Wednesday, 13 December 2017
Feast of Love
Written by Sandra Fitzpatrick   
Tuesday, 02 October 2007 00:00
Feast of Love is kind of like an eight-course meal – at McDonalds. It contains all the items and ingredients you hope to find, but bulked with filler and pressed into a prefabricated mold. Much like its fast food counterpart, this romance film temporarily fills the void, but the end result leaves you feeling dissatisfied and more than a little nauseous.

One of the central characters in this ensemble cast is Greg Kinnear as Bradley, a sweet natured man who is completely oblivious to the fact that his wife has fallen out of love with him and in love with another woman. How this happens is frustrating and not very believable because Kathryn (Selma Blair) doesn’t seem to feel any internal conflict whatsoever. The girl she falls for is abrasive and cocky and really not likeable at all. Actually, unlikable characters seem to be a theme throughout this film and they make it hard to sympathize.
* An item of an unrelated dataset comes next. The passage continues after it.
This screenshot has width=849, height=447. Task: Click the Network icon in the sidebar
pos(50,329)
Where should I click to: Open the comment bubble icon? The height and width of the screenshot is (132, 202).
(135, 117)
So Bradley is left alone to seek out love once more. His pal Harry (Morgan Freeman) narrates the movie and doles out words of wisdom about “love this” and “love that”. Harry witnesses the romances of several different couples throughout the film including two young people who feel an instant connection. Chloe and Oscar don’t have much but they have their dreams and each other. How’s that for cliché? He’s an ex-druggy from the wrong side of the tracks and she’s a bohemian nurturing type who wants to take care of her man and have lots of babies.

Another part of the story focuses on a real estate agent (Radha Mitchell) who is having an affair with a married man. The two seem to feel nothing but sexual attraction and contempt for one another, yet we’re supposed to believe they are meant to be.

The movie does have moments of sincerity but, just as I would get caught up in the events unfolding, a false moment would come along and jar me right back to reality every time. The often clunky often script felt forced and unnatural to me, not to mention long. With a run time of only about two-hours, it felt more like four!

Feast of Love tries very hard to be much more poetic and provocative than it really is. There’s a fair bit of nudity in what I believe was an attempt to add realism. But it’s hard to feel that a nude scene is natural when the camera actually pans down to make sure breasts appear in the scene. I’m certain all of the actresses must have had to sign breast release forms. I thought it was kind of funny actually – perhaps it could be made into a drinking game. Spot the gratuitous breast and take a drink!

To be fair I will admit to feeling a bit sappy afterwards and wanting to proclaim my undying love to someone. But in a movie where people fall in and out of love so quickly, it seems rather pointless. Morgan Freeman’s character claims: “You can’t hold someone’s love against them.” But when one love gets dropped for another without a moments’ hesitation… well, that doesn’t sound like any kind of love I would want.

Feast of Love had the potential to be a sumptuous buffet of all things romantic. But despite a great ensemble cast and some interesting twists it somehow falls flat. I give it 5 out of 10 stars.